■ Exercise description ■
Format the rows below as a JSON list of strings with one string per line, skipping blank lines. Omit the pictures from the list.

[Word and element location rows]
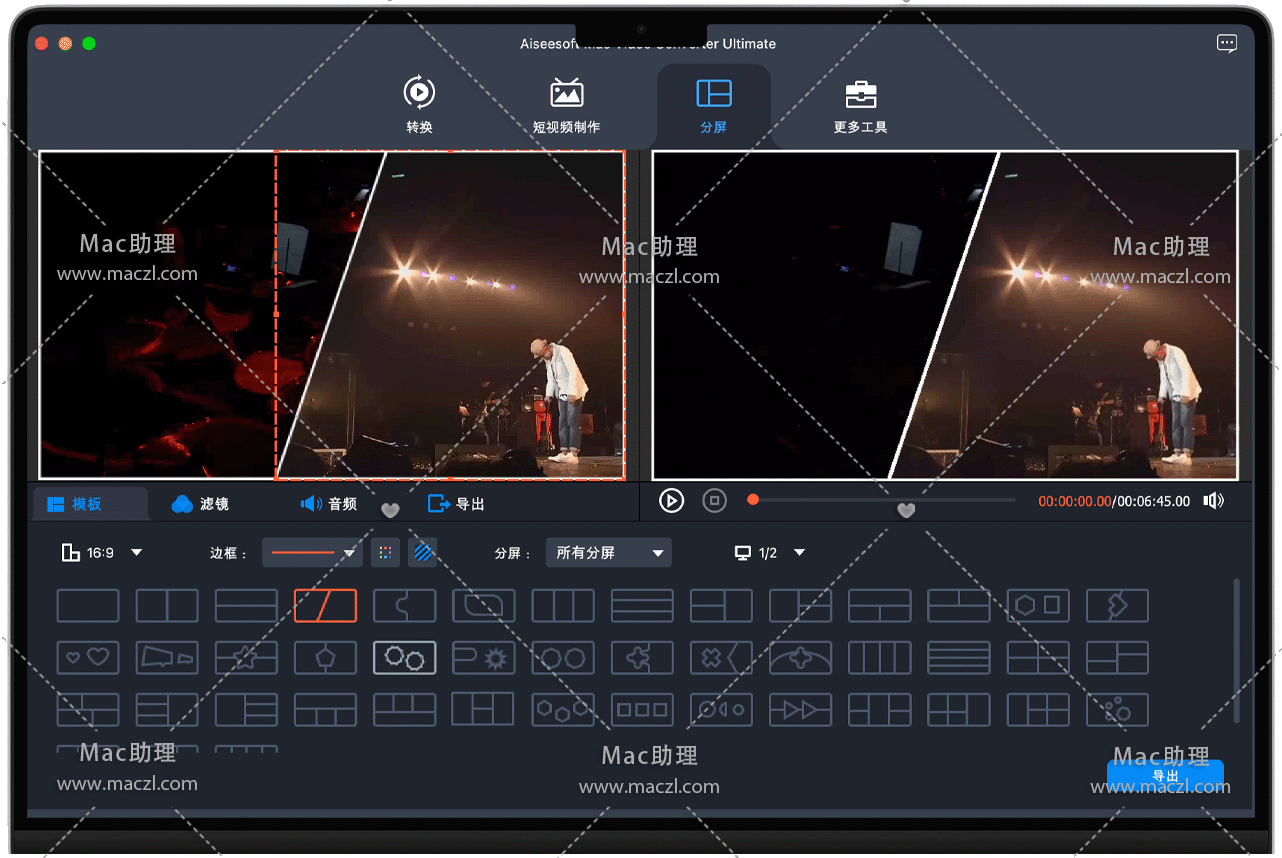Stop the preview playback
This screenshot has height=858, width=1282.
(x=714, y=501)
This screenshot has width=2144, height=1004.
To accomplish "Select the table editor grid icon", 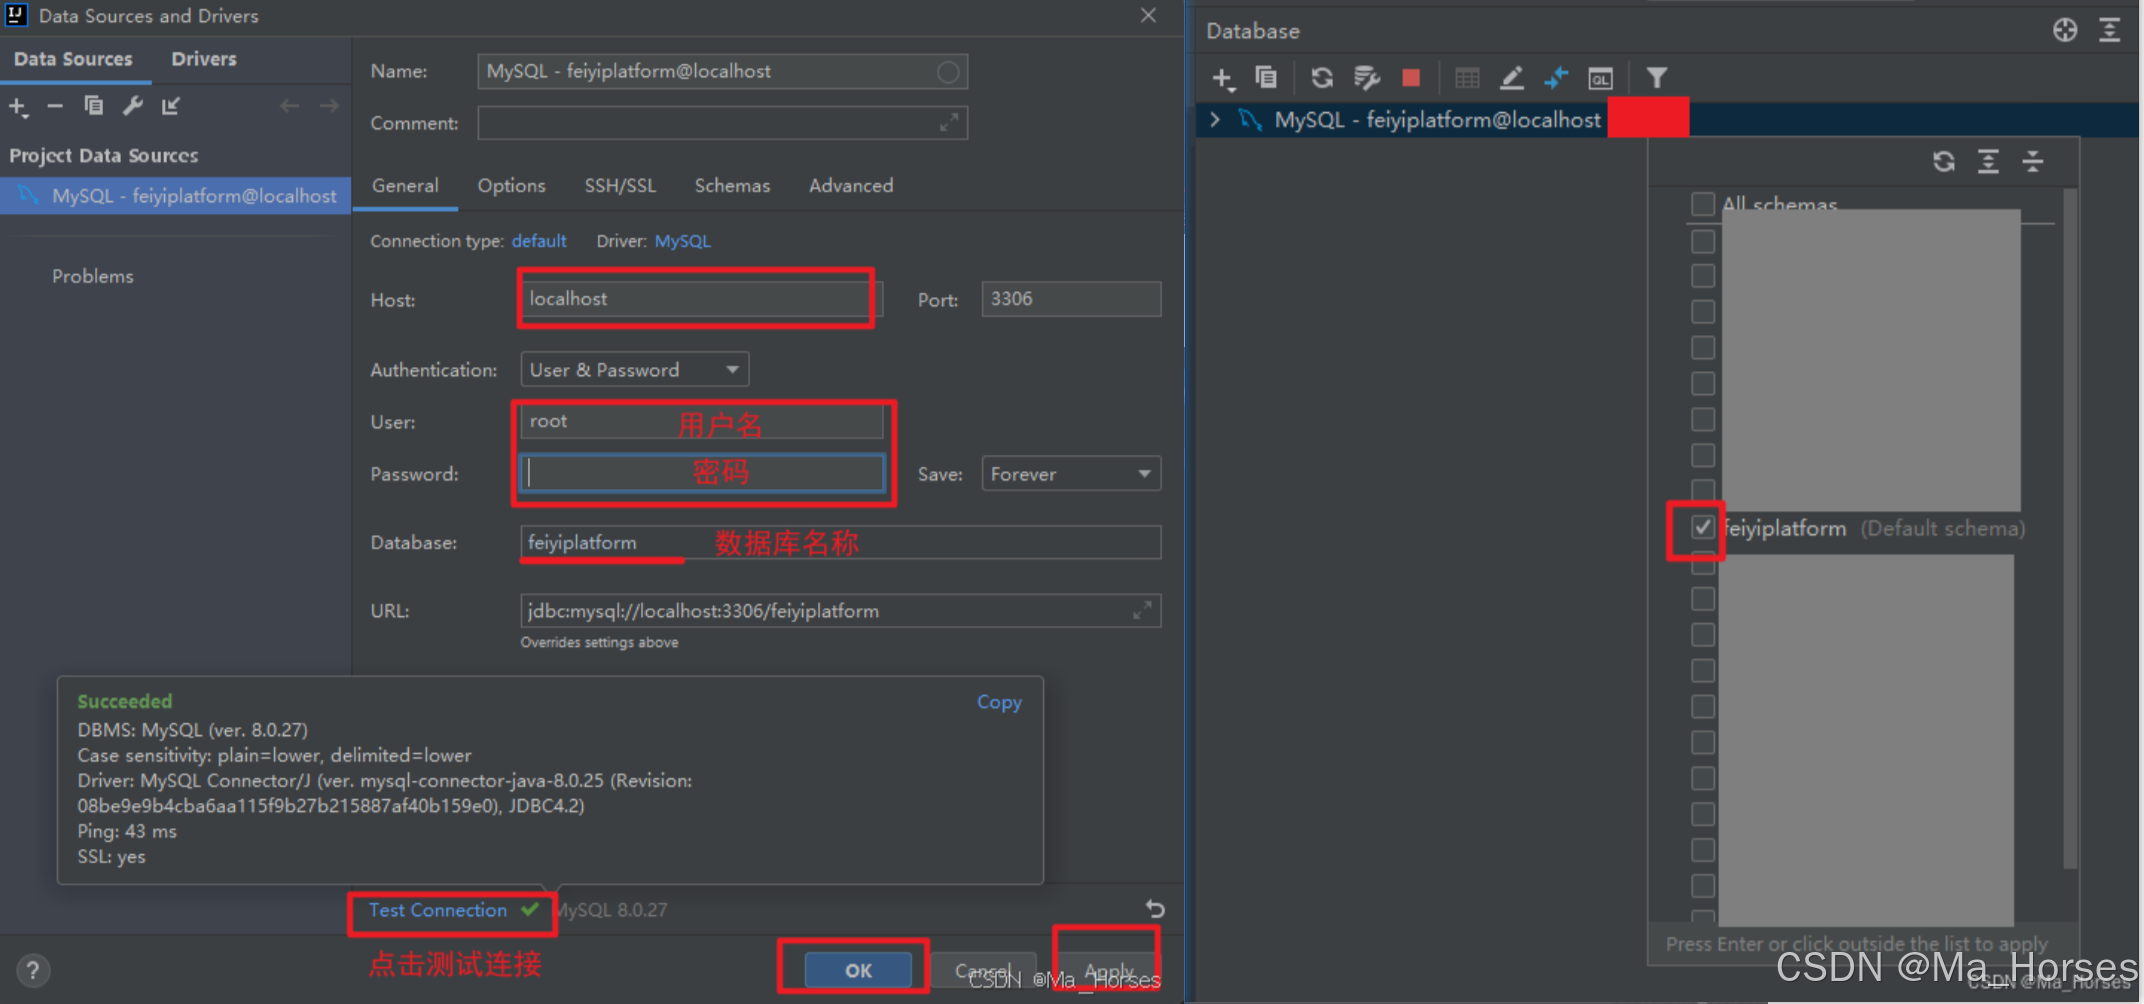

■ Reply to the exercise ■
[
  "Stop the preview playback",
  "This screenshot has height=858, width=1282.",
  "(x=714, y=501)",
  "This screenshot has width=2144, height=1004.",
  "To accomplish \"Select the table editor grid icon\", "
]